HISTÓRIA DO BRASIL: MMXIX/MMXX/MMXXI/MMXXII, O QUADRIÊNIO DA DESGRAÇA ECONÔMICA - XXVI
A carestia tem cara:
inflação de alimentos
Alimentos acumulam alta de 447% de 2020 a 2022
A
alta de preços de alimentos acumulada entre 2000-22, sob o regime de metas de
inflação, foi de 447%, muito acima do aumento dos demais itens do IPCA, de
271%. Desnecessário explicar o quanto isso é particularmente perverso para as
camadas populares.
Há
certa similaridade entre os ciclos de inflação de alimentos entre os países. A
dinâmica de preços internacionais, notadamente de commodities (alta de 150%, em
dólar, no período analisado), é uma das condicionantes da inflação doméstica,
pela influência direta nos preços de muitos alimentos e por impactar custos de
produção — exemplo deste último foi a explosão de preços de fertilizantes, por
conta da guerra na Ucrânia.
O
que distingue o Brasil, bem como outros países não desenvolvidos, é que o
diferencial entre a inflação de alimentos e a dos demais itens da cesta do
consumidor é muito maior na comparação com o observado em nações ricas.
A
força da nossa agropecuária — como na boa safra esperada para 2023/24 — não
garante menor inflação de alimentos, sendo que as culturas mais importantes
(como soja e cana) são de produtos que proporcionam benefício modesto ao
consumidor.
É
verdade que os preços de alimentos são mais voláteis que os demais.
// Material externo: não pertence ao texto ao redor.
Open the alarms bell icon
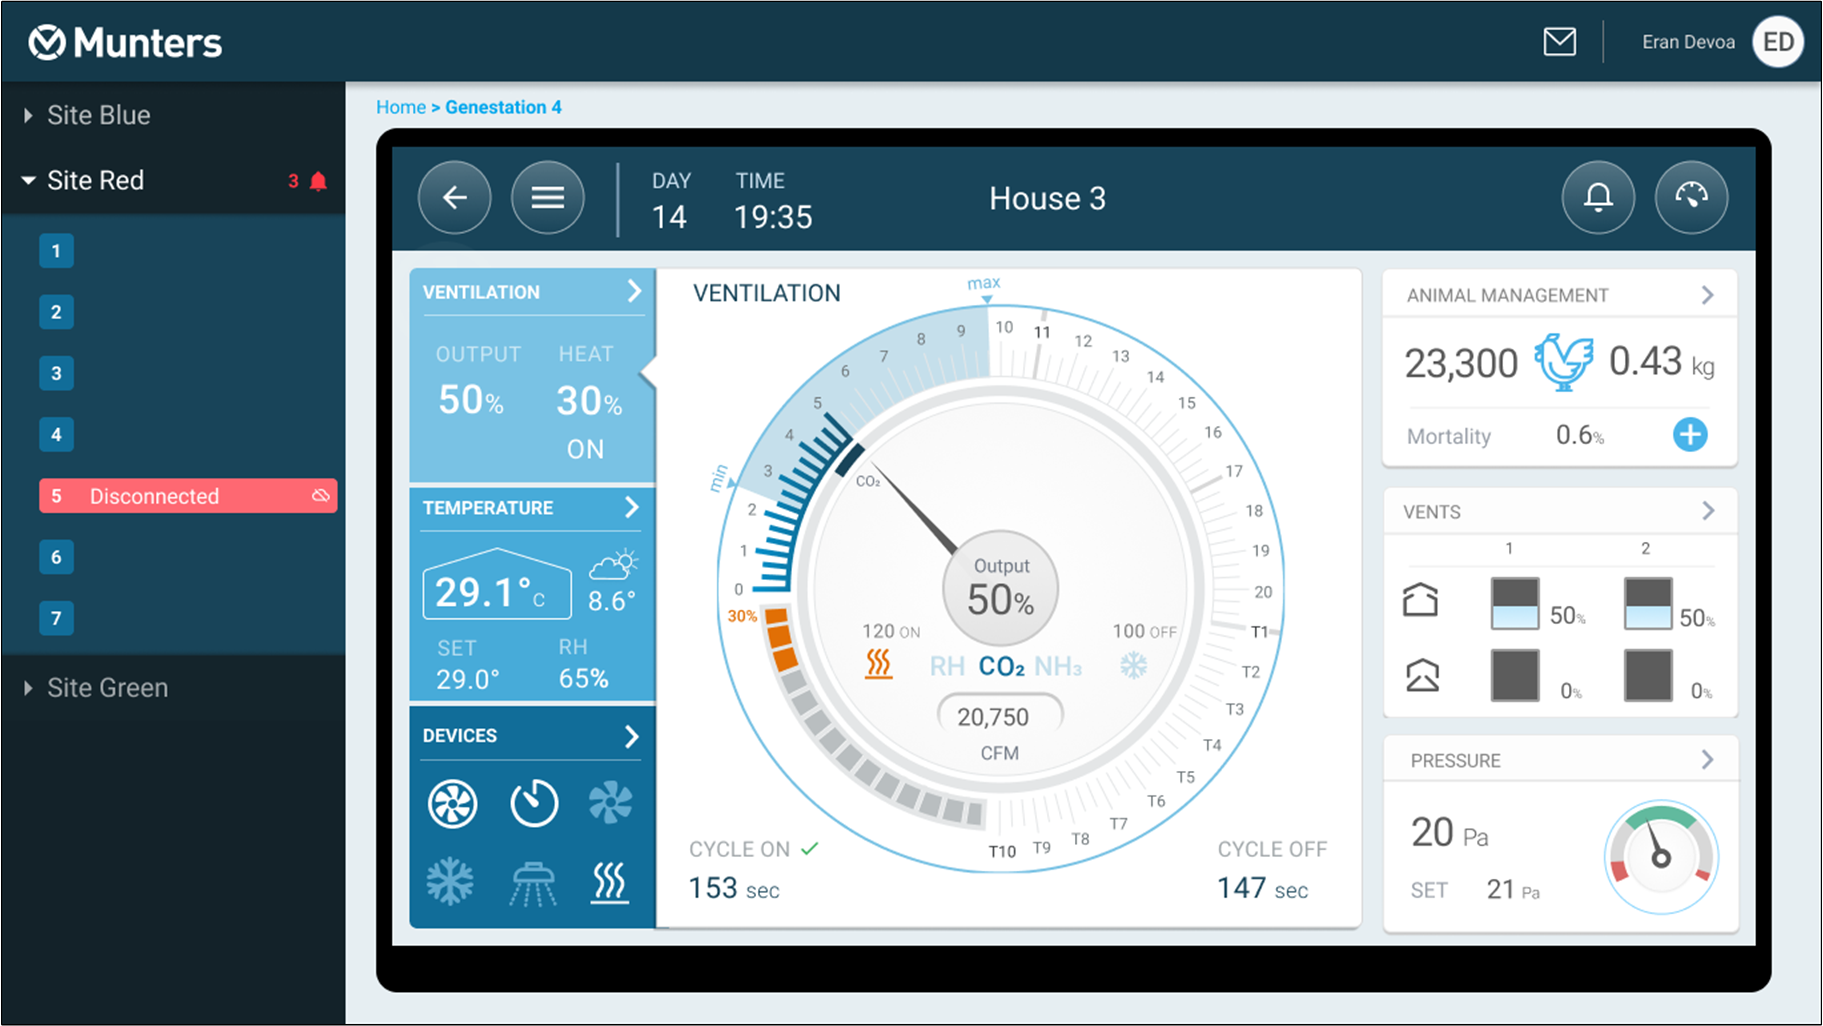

Além dos
limites para ampliar tempestivamente a oferta de produtos agrícolas no curto
prazo, a demanda desses bens, essenciais, pouco se ajusta a variações de
preços, deixando assim de ser um freio às suas oscilações.
Como
resultado, pequenas alterações nas condições de demanda (como excessos no
estímulo fiscal) ou de oferta (como quebras de safra) podem gerar fortes
oscilações de preços. Como agravante, o real é muito mais volátil em comparação
às demais moedas globais.
No
entanto, maior volatilidade não deveria significar inflação mais elevada. Esta
última pode ser resultado da combinação entre insegurança alimentar ou consumo
reprimido de grande parcela da sociedade e baixa produtividade na economia,
inclusive de parcela de propriedades rurais.
Um
exemplo foi o ano de 2020, quando os estímulos governamentais produziram um visível
aumento da demanda de alimentos — como refletido na alta de 4,2% na produção da
indústria de alimentos, em meio ao quadro de recessão —, o que provavelmente
foi um fator decisivo para a alta de 14% desses preços.
Para
piorar, itens mais populares — com maior peso na cesta — com frequência exibem
altas muito mais expressivas, inclusive comparativamente a produtos da mesma
categoria.
Vale
citar exemplos: feijão-carioca (561%), farinha de mandioca (773%),
batata-inglesa (963%), tomate (987%), cebola (1.748%), alface (741%),
banana-prata (719%), mamão (1.176%), costela bovina (810%), sal
(883%)
e óleo de soja (634%).
Essa
pode ser uma indicação de que condições de demanda têm importante peso na
dinâmica de preços. Além disso, sugere o fracasso da política de isenção da
cesta básica, que, para piorar, é injusta socialmente, ao não focalizar nos
mais pobres.
Já
a baixa produtividade cobra seu preço particularmente para produtos que não
podem ser comercializados no exterior, devido ao custo de transporte proibitivo
de itens mais perecíveis — como tubérculos, legumes, verduras e hortaliças.
A
rentabilidade costuma ser menor, assim como o estímulo a buscar ganhos de
produtividade. Ainda que o peso na cesta seja pequeno, esse grupo registrou
inflação acumulada acima de 700% no período analisado.
Muitas
vezes, a produção agrícola ocorre em propriedades com escala de produção
inadequada, muito pequena, o que dificulta o acesso a insumos de maior
qualidade e tecnologia mais moderna, e compromete a resiliência a choques.
Há
ainda fragilidades associadas ao baixo capital humano e ao manejo inadequado em
todo o ciclo produtivo, desde a preparação do solo.
Nesses
tempos em que se discute caminhos para facilitar o trabalho dos bancos centrais
no controle da inflação, é necessário buscar formas eficientes para conter a
alta nos alimentos.
O
alicerce é o ambiente macroeconômico estável, com menor volatilidade cambial e
evitando estímulos artificiais ao consumo.
Sem
dúvida, cabe maior atenção à produtividade no campo, problema que não se
resolve simplesmente ampliando o crédito ao setor.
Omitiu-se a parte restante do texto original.